Text provided
####################

# inkscape extension problem...



## draco (Feb 13, 2017)

Hello,
I have installed FreeBSD 11.0, Mate desktop and Inkscape (0.91) with py27-lxml, py26-numpy.
(I installed with pkg, not source).
After installation, I tried extension->modify path->perspective with some stuff. But it doesn't work.
ex)
1. draw rectangle and set the object to path.
2. draw target shape with bezier pen.
3. tried to apply perspective tool. but it doesn't apply.

and I tried barcode in extension->render, it doesn't work also.

How to fix them?

Thank you.


----------



## SirDice (Feb 13, 2017)

draco said:


> Mate desktop and Inkscape (0.91) with py27-lxml, py26-numpy.


This indicates you have a mix of Python 2.6 and 2.7 packages. The default Python version is currently 2.7.


----------



## draco (Feb 13, 2017)

ln -s /usr/local/bin/python2.7 /usr/local/bin/python

Fixed....

####################

Provided material
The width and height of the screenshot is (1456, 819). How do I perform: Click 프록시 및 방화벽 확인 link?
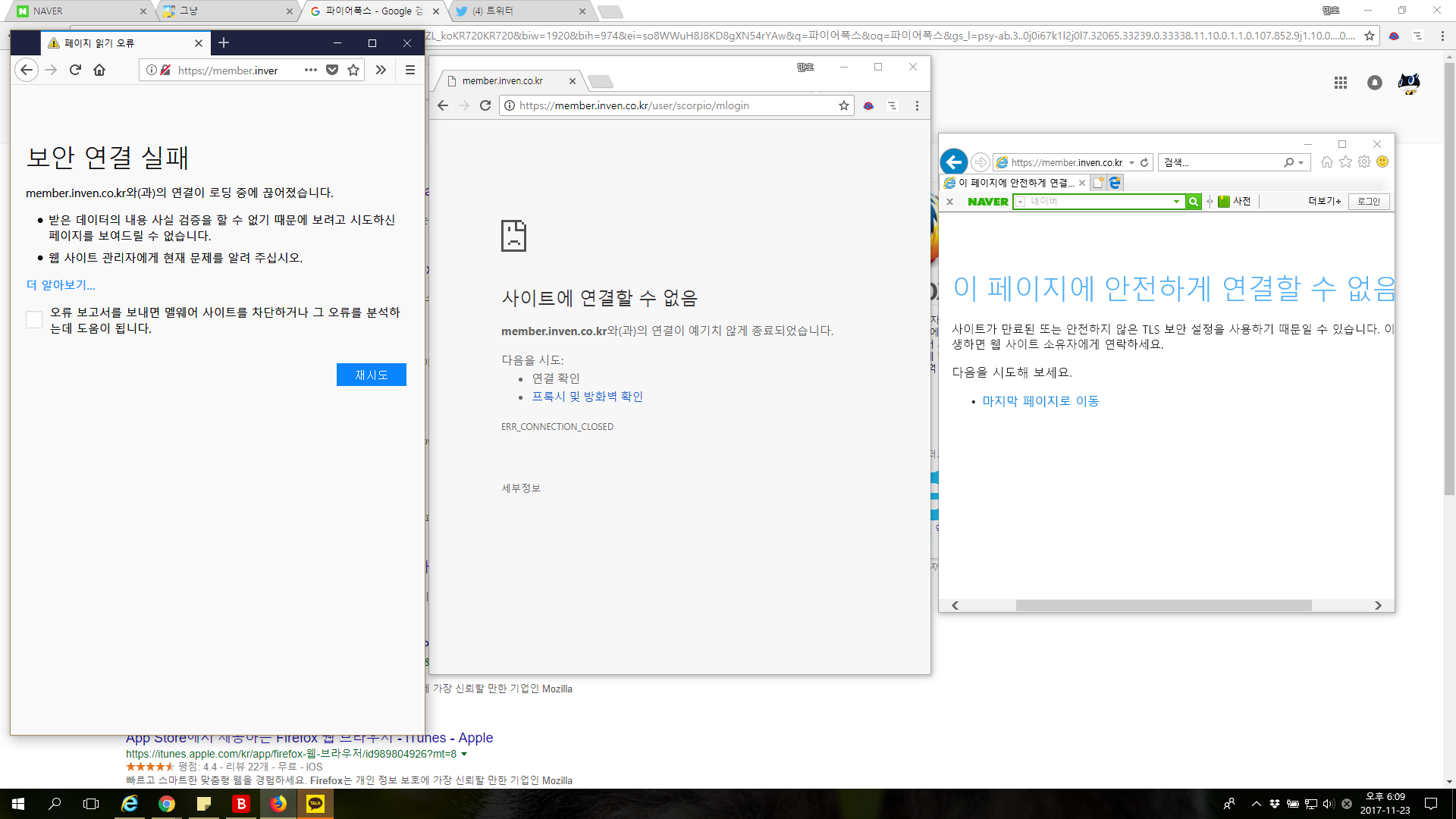click(587, 397)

####################

Given exercise A
In the Inkscape extension thread, which Python version does SirDice give as the current default?
Given exercise B
Write the next part of the Inkscape extension thread, carrying on after its final post.
The listing has nothing to do with the Inkscape extension thread.

Right answer A
Python 2.7

Right answer B
thank you.


----------



## SirDice (Feb 13, 2017)

Bad, bad, bad solution that's going to haunt you sooner rather than later. Fix the issue properly.


----------



## draco (Feb 14, 2017)

sorry... i don't understand how to set properly the python default version on system.

do i use alias in .bashrc (i use bash) ?
or do i make my bin directory in home and link python file ?

and i will not use source compile so i don't need to set in make.conf .


----------



## SirDice (Feb 14, 2017)

Remove all the py26-* modules and replace them with their py27-* counterparts.


----------



## draco (Feb 14, 2017)

Okay.
thank you.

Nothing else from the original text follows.